From my vast experience both eating and talking about food, I’ve noticed that there are certain foods that seem to polarise opinion: you either have it one way or the other, or maybe not at all.
What prompted me to think about this was a certain lunchtime conversation at work last week. The impetus for this conversation was none other than the humble avocado, a simple fruit with neither a very strong aroma or taste. Actually, it is perhaps this very quality that gives it the scope necessary for dividing opinion. I don’t remember exactly how the conversation started, but I think someone must have been eating something with avocado in it (which was savoury), which prompted one colleague to comment that avocado is much better with sweet accompaniments (e.g. honey).

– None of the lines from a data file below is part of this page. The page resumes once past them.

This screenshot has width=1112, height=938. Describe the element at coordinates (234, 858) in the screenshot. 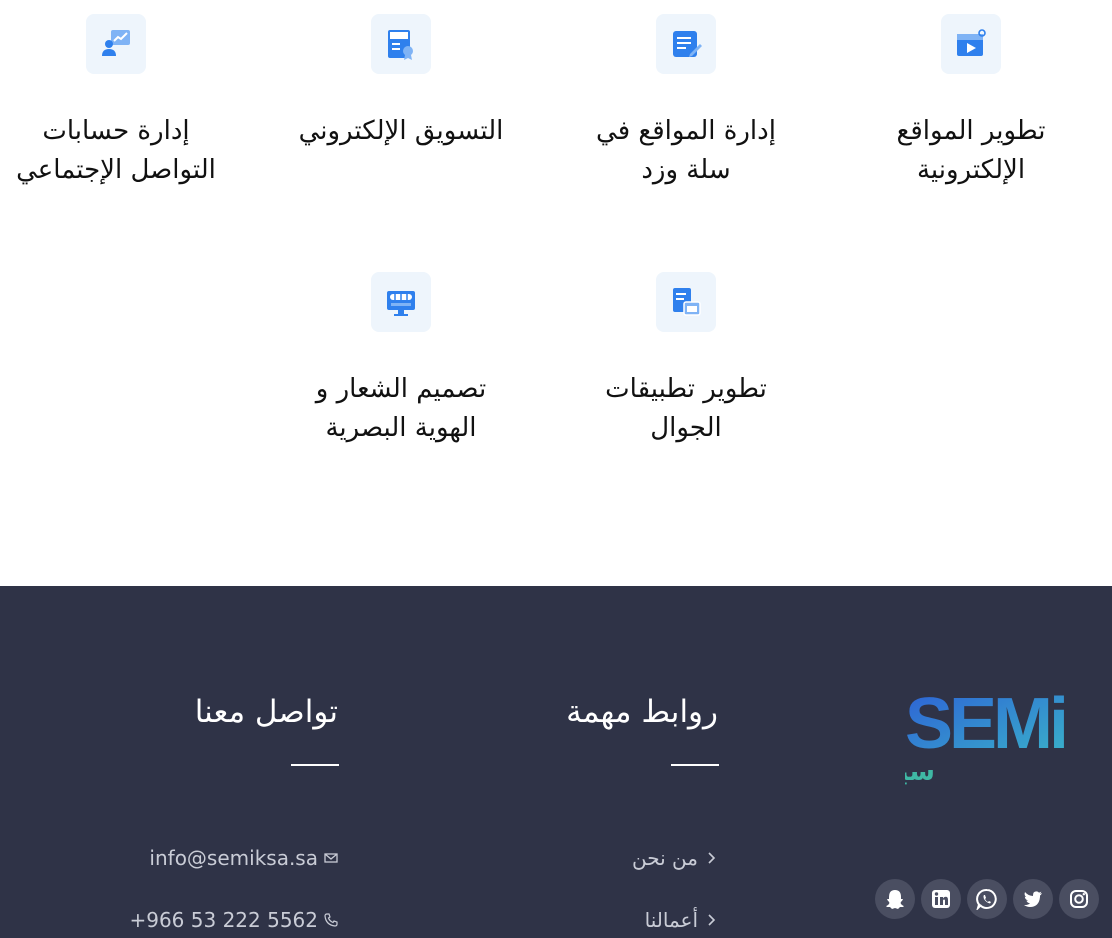

I see `email-text: info@semiksa.sa` at that location.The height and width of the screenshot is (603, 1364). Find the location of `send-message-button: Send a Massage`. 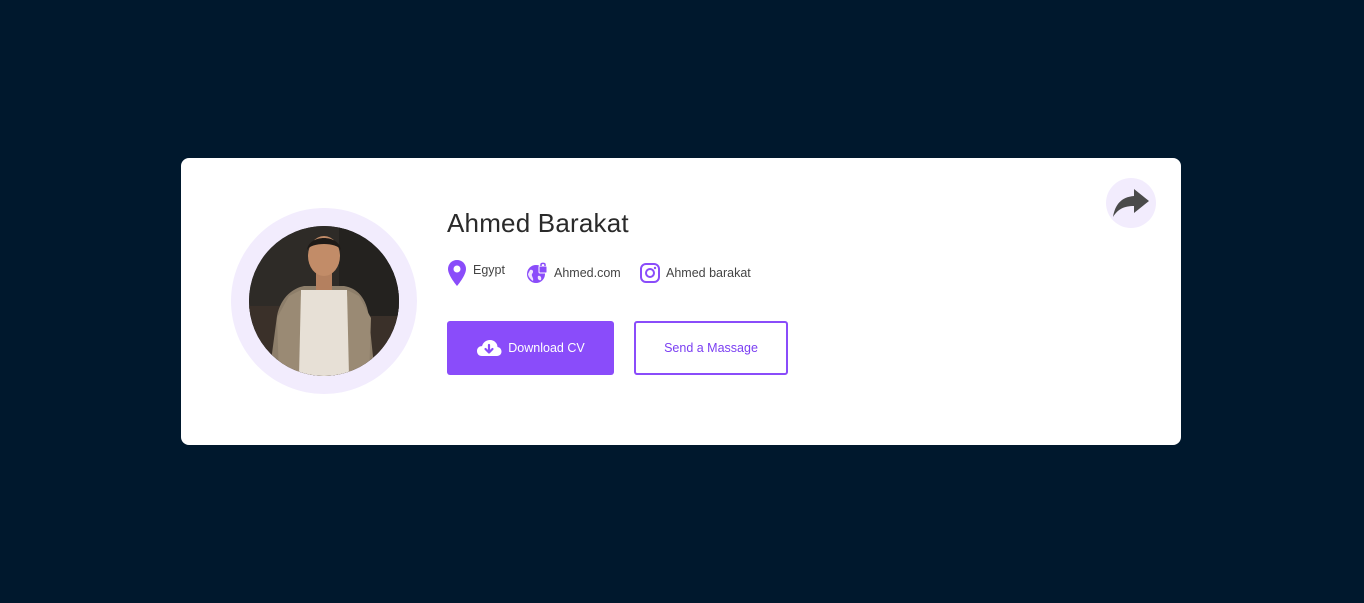

send-message-button: Send a Massage is located at coordinates (711, 348).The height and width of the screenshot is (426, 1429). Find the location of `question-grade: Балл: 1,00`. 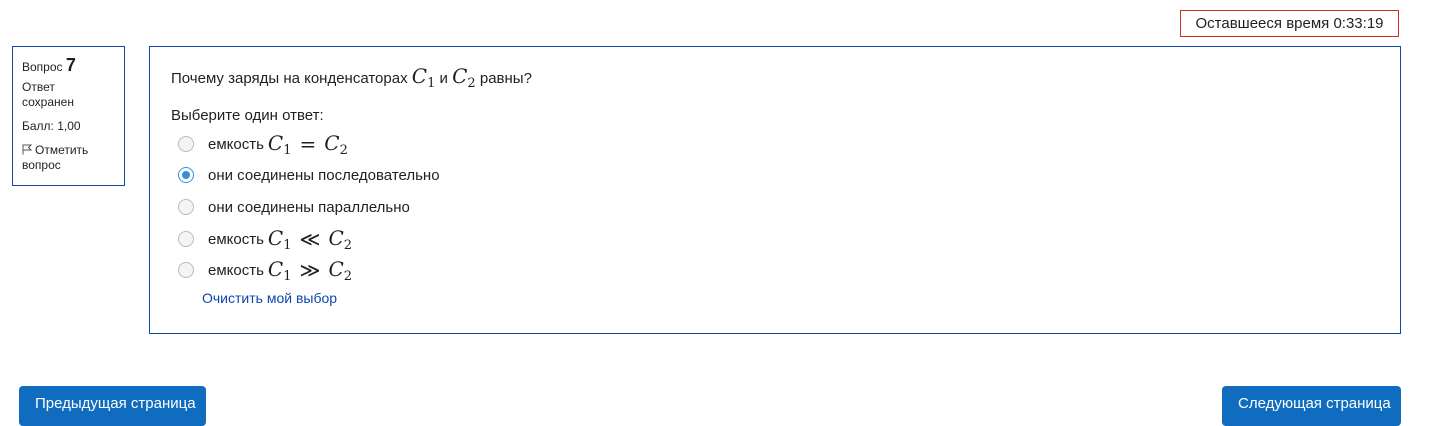

question-grade: Балл: 1,00 is located at coordinates (52, 126). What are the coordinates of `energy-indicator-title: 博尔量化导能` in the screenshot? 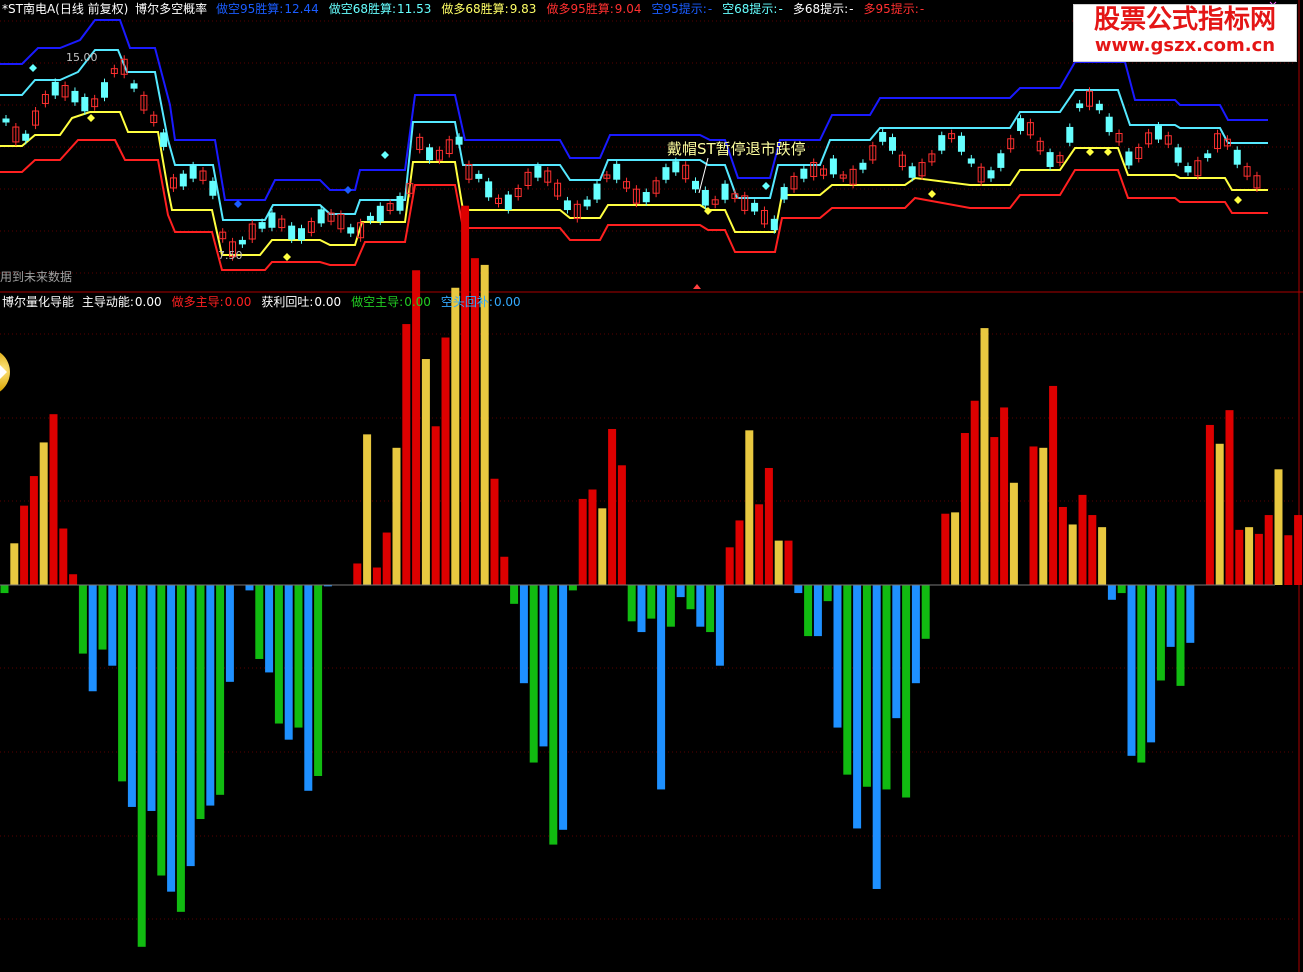 It's located at (38, 302).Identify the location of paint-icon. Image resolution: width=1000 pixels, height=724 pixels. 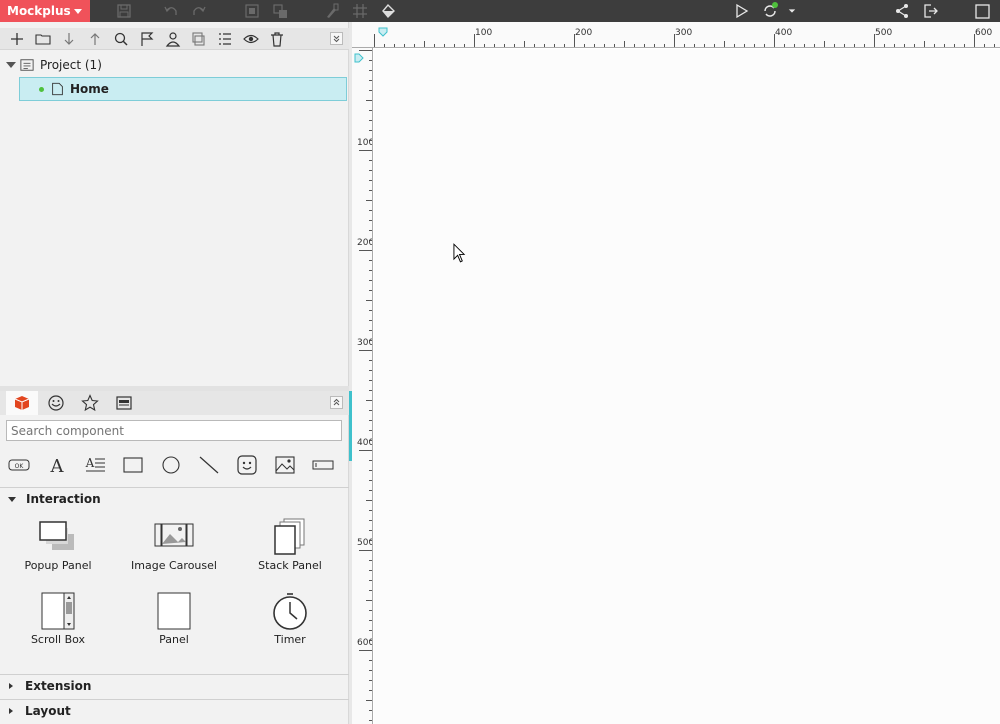
(388, 11).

This, in turn, triggered a rather passionate discussion about why avocado is better in sweet/savoury contexts – an almost too passionate discussion, considering what we were talking about.
So, basically, some people
like strongly prefer avocado with honey and/or sugar, or with condensed milk, but the other half of the table seemed to think this was odd, and would rather have it in a salad or on toast or something. And thus a line was drawn. As for myself, I don’t mind it either way. I grew up eating avocado with honey and a sprinkling of raw sugar – sometimes on toast, sometimes just the avocado, honey and sugar. When I discovered how amazing avocado on toast drizzled with sweetened condensed milk was (despite how messy it is to eat), honey lost pole position. (Granted, this particular revelation came about from a recommendation to improve the condensed-milk-on-toast experience rather than with a view to enhancing the avocado-on-toast experience.)

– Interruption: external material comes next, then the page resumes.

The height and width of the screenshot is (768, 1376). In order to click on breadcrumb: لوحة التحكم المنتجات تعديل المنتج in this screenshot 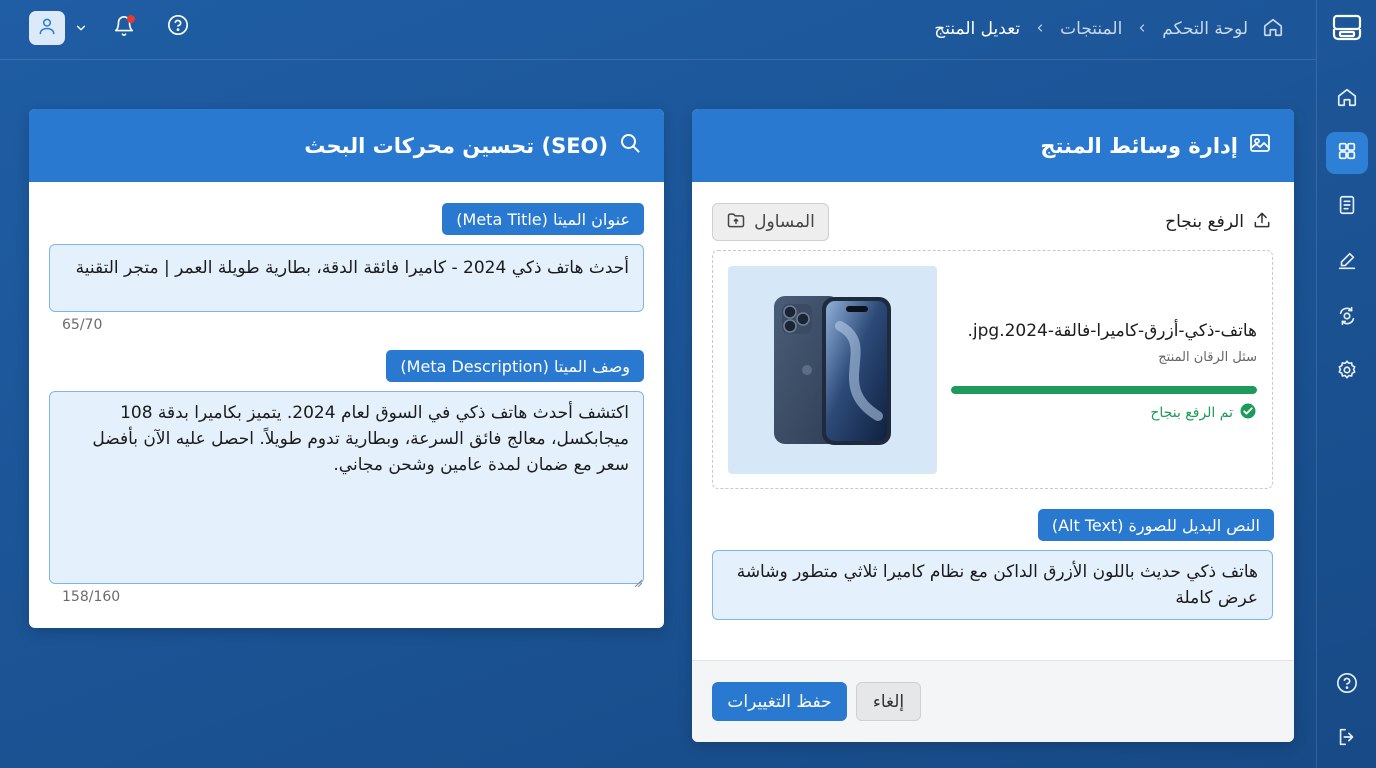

I was never really a fan of avocado in savoury sandwiches (toasted or not), so at this point I thought that that was it – avocado on toast surely couldn’t get better than that. Well, no, apparently it can. Last year I discovered, via a website that a regretfully cannot remember the name or address of, the delicious simplicity of avocado on toast with lemon juice and cracked pepper. This also has the added benefit of not having as many calories and hence as much guilt as is associated with excessive condensed milk consumption. It is also easy to prepare and not as messy to eat. This is now my preferred option.
I really did not expect to write three paragraphs about avocado, but when I think about it, I don’t know how I expected to write any less than three paragraphs about it. Nevertheless, let’s move on. Another fruit that gets thrown around in the sweet vs savoury debate is pineapple. The usual point of contention here is whether it is acceptable to have pineapple on pizza, and there seem to be only two sides to this. No elaboration needed (but, personally, I don’t like pineapple on its own – I’d rather it were on a pizza or in a cake; just cooked somehow).

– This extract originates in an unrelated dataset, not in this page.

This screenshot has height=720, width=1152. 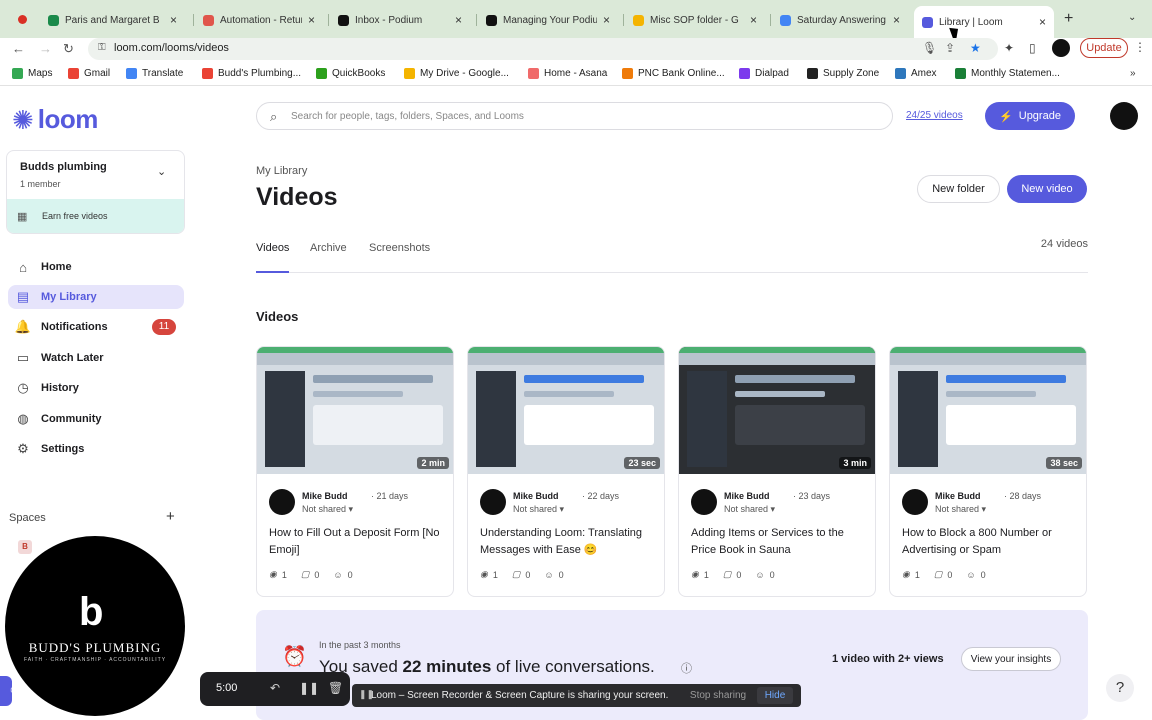 I want to click on browser-tab: Library | Loom ×, so click(x=984, y=22).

Another one that has popped up in recent memory is that of crustaceans, especially crabs and prawns. The issue here, however, is not about taste. Perhaps it is a generational thing, but apparently I’m not the only one who believes that the effort-to-reward ratio for eating (hard-shelled) crab is simply not worth it. Prawns have a similar issue, but not as bad – at least the shell-to-meat ratio is more favourable, and it generally requires less effort to eat prawns than to eat crabs. In either case, I’d prefer to be able to eat the shell: soft-shelled crab, and prawns cooked in a way that renders the shell crispily edible. (Yeah, “crispily” is probably not a real word, but it will have to do for now.)
There are, of course, lots of other foods that people just do not sit on the fence about, and, as much as I would like to, I could not possibly go through them all. Examples include oysters, licorice, durian, and raw tomato (I can’t remember specifics, but I feel like raw tomato is one of those things that a lot of people have told me that they absolutely refuse to eat). If you have some examples of your own, you’re more than welcome to share!